BEGIN

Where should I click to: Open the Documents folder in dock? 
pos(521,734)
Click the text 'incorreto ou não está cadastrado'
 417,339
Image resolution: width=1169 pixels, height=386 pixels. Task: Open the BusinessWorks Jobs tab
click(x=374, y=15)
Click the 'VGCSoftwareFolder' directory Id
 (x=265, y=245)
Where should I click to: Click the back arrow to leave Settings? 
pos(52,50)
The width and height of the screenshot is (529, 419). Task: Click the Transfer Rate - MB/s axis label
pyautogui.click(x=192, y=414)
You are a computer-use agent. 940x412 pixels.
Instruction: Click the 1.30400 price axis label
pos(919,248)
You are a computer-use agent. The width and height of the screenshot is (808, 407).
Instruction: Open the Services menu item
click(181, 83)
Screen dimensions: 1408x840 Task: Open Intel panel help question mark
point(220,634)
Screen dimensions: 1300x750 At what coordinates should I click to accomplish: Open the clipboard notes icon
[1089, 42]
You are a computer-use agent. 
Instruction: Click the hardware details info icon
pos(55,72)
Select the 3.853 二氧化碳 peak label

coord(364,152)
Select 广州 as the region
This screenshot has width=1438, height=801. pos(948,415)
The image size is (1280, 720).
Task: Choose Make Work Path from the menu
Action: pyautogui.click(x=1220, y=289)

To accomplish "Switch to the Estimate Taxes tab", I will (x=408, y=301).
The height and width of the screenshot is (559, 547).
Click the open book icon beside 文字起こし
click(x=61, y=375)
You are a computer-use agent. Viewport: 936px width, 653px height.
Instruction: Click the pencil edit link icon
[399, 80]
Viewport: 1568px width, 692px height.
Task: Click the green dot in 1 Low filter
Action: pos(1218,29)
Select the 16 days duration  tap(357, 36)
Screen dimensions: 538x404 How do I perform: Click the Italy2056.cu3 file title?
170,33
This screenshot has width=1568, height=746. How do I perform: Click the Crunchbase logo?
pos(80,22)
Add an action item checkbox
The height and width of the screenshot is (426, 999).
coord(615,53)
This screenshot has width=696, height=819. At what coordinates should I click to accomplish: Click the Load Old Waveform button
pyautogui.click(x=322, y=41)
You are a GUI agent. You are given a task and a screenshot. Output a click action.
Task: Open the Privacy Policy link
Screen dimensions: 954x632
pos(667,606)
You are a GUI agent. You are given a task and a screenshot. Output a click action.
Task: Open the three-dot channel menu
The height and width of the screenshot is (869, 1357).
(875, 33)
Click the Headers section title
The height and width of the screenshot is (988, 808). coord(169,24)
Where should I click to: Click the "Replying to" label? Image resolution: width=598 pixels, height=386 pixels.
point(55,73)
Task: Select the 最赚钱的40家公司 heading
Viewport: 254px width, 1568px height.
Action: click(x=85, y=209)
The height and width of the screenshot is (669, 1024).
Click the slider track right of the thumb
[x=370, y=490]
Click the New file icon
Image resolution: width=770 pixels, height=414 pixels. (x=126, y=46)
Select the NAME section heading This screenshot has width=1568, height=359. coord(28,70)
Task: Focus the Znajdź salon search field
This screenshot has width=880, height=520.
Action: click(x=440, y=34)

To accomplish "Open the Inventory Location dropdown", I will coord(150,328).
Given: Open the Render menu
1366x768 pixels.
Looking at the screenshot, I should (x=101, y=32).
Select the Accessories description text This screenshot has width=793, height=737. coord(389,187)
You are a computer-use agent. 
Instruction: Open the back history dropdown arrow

END

**Exercise directions:** Could you restate every entry verbatim, please?

**Output for this task:**
Where should I click to: Open the Documents folder in dock? 
pos(521,734)
Click the text 'incorreto ou não está cadastrado'
 417,339
Image resolution: width=1169 pixels, height=386 pixels. Task: Open the BusinessWorks Jobs tab
click(x=374, y=15)
Click the 'VGCSoftwareFolder' directory Id
 (x=265, y=245)
Where should I click to: Click the back arrow to leave Settings? 
pos(52,50)
The width and height of the screenshot is (529, 419). Task: Click the Transfer Rate - MB/s axis label
pyautogui.click(x=192, y=414)
You are a computer-use agent. 940x412 pixels.
Instruction: Click the 1.30400 price axis label
pos(919,248)
You are a computer-use agent. The width and height of the screenshot is (808, 407).
Instruction: Open the Services menu item
click(181, 83)
Screen dimensions: 1408x840 Task: Open Intel panel help question mark
point(220,634)
Screen dimensions: 1300x750 At what coordinates should I click to accomplish: Open the clipboard notes icon
[1089, 42]
You are a computer-use agent. 
Instruction: Click the hardware details info icon
pos(55,72)
Select the 3.853 二氧化碳 peak label

coord(364,152)
Select 广州 as the region
This screenshot has width=1438, height=801. pos(948,415)
The image size is (1280, 720).
Task: Choose Make Work Path from the menu
Action: pyautogui.click(x=1220, y=289)

To accomplish "Switch to the Estimate Taxes tab", I will (x=408, y=301).
The height and width of the screenshot is (559, 547).
Click the open book icon beside 文字起こし
click(x=61, y=375)
You are a computer-use agent. Viewport: 936px width, 653px height.
Instruction: Click the pencil edit link icon
[399, 80]
Viewport: 1568px width, 692px height.
Task: Click the green dot in 1 Low filter
Action: pos(1218,29)
Select the 16 days duration  tap(357, 36)
Screen dimensions: 538x404 How do I perform: Click the Italy2056.cu3 file title?
170,33
This screenshot has width=1568, height=746. How do I perform: Click the Crunchbase logo?
pos(80,22)
Add an action item checkbox
The height and width of the screenshot is (426, 999).
coord(615,53)
This screenshot has width=696, height=819. At what coordinates should I click to accomplish: Click the Load Old Waveform button
pyautogui.click(x=322, y=41)
You are a GUI agent. You are given a task and a screenshot. Output a click action.
Task: Open the Privacy Policy link
Screen dimensions: 954x632
pos(667,606)
You are a GUI agent. You are given a task and a screenshot. Output a click action.
Task: Open the three-dot channel menu
The height and width of the screenshot is (869, 1357).
(875, 33)
Click the Headers section title
The height and width of the screenshot is (988, 808). coord(169,24)
Where should I click to: Click the "Replying to" label? Image resolution: width=598 pixels, height=386 pixels.
point(55,73)
Task: Select the 最赚钱的40家公司 heading
Viewport: 254px width, 1568px height.
Action: click(x=85, y=209)
The height and width of the screenshot is (669, 1024).
Click the slider track right of the thumb
[x=370, y=490]
Click the New file icon
Image resolution: width=770 pixels, height=414 pixels. (x=126, y=46)
Select the NAME section heading This screenshot has width=1568, height=359. coord(28,70)
Task: Focus the Znajdź salon search field
This screenshot has width=880, height=520.
Action: click(x=440, y=34)

To accomplish "Open the Inventory Location dropdown", I will coord(150,328).
Given: Open the Render menu
1366x768 pixels.
Looking at the screenshot, I should (x=101, y=32).
Select the Accessories description text This screenshot has width=793, height=737. coord(389,187)
You are a computer-use agent. 
Instruction: Open the back history dropdown arrow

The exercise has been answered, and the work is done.